Par ailleurs, je voudrais prendre l'opinion publique à témoin, de ce que j'ai introduit plusieurs demandes de liberté provisoire auprès de la procureure militaire qui sont restées sans suite. Par contre, j'ai reçu une réponse verbale de la direction de la justice militaire qui soutient que le parquet militaire est incompétent sur le sujet, qui relève de la Chambre d'appel. A cette occasion j'ai appris, d'une part, que le général Djibril Bassolé a pu s'envoler à l'étranger pour des soins parce que le dossier était toujours au niveau de la procureure militaire et, d'autre part, que le cas Bassolé n'est pas une liberté provisoire mais une permission de sortie pour des soins. J'ai alors introduit plusieurs requêtes auprès du parquet militaire en vue d'obtenir la permission pour des soins dans les conditions les meilleures. Si l'ex-ministre des Affaires étrangères a eu une permission pour aller se soigner hors du Burkina Faso, je crois que je peux avoir ce même "privilège", le droit à la santé étant un droit constitutionnel.

 

 

 

Madame la procureure,

 

Dans votre déclaration, vous avez souligné qu'« aucun détenu ne s'est jamais vu refuser une quelconque sortie pour des soins, des consultations et des examens médicaux ». En ce qui me concerne, j'avoue que régulièrement vous signez des ordres d'extraction pour que je puisse aller en clinique.
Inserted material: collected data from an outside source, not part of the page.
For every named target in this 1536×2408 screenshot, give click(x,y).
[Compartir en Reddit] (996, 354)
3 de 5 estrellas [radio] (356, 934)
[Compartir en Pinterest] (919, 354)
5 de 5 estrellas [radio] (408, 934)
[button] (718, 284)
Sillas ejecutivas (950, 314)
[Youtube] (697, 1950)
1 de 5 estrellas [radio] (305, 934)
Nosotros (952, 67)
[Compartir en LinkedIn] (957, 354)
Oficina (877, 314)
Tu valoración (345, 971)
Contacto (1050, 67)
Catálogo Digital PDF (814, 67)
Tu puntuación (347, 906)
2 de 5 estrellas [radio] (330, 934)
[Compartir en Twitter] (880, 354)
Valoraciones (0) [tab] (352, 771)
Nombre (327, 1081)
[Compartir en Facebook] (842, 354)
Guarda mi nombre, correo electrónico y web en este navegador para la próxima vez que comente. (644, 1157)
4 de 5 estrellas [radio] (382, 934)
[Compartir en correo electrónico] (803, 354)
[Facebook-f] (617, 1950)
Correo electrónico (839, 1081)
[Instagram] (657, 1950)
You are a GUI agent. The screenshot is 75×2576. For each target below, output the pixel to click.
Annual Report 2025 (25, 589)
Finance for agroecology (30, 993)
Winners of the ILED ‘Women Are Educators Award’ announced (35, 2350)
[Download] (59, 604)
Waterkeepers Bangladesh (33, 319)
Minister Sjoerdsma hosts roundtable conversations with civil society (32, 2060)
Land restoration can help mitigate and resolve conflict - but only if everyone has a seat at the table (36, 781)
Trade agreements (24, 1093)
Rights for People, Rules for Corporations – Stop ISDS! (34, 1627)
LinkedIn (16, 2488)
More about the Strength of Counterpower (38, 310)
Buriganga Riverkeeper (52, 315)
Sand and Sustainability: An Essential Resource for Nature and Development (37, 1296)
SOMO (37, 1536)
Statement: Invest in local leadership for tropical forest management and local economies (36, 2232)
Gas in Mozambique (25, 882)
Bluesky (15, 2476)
Cependant, je voudrais vous faire remarquer que le 26 mai 2020 je devais être hospitalisé dans une clinique, et des responsables de la Justice militaire ont harcelé et assailli ladite clinique de coups de fil pour empêcher mon hospitalisation. Mon médecin a dû me laisser rentrer pour continuer le traitement en prison, mais a exigé que je sois ramené les jours suivants. Est-ce humain de malmener ainsi un malade?  Je laisse tous les acteurs impliqués dans cette basse besogne avec leur conscience.

 

 

 

Madame la procureure,

 

J'imagine qu'en tant que mère qui connaît la douleur de l'enfantement, qui ressent au quotidien l'amour d'une femme pour ses enfants, vous êtes sensible à la maladie et à la souffrance des enfants d'autres mères. Par conséquent, vous ne voulez de mal à personne. Seulement voilà : vous n'êtes pas seule à décider. Un conseil toutefois : « Quand on vous envoie, il faut savoir vous envoyer », car lorsqu'un problème survient, chacun protège sa tête. Du reste, les langues sont si méchantes et les pensées si cruelles qu'en cas de malheur, vous êtes vue comme la principale responsable. Alors, il faut  avoir le courage de vous assumer  contre vent et marrées. Pour l'histoire. Pour sauver une vie, on ne doit pas s'abriter derrière une procédure. Ça n'arrive pas qu'aux autres, ne l'oubliez pas.

 

Je vous prie de recevoir, Madame la procureure militaire, mes salutations distinguées.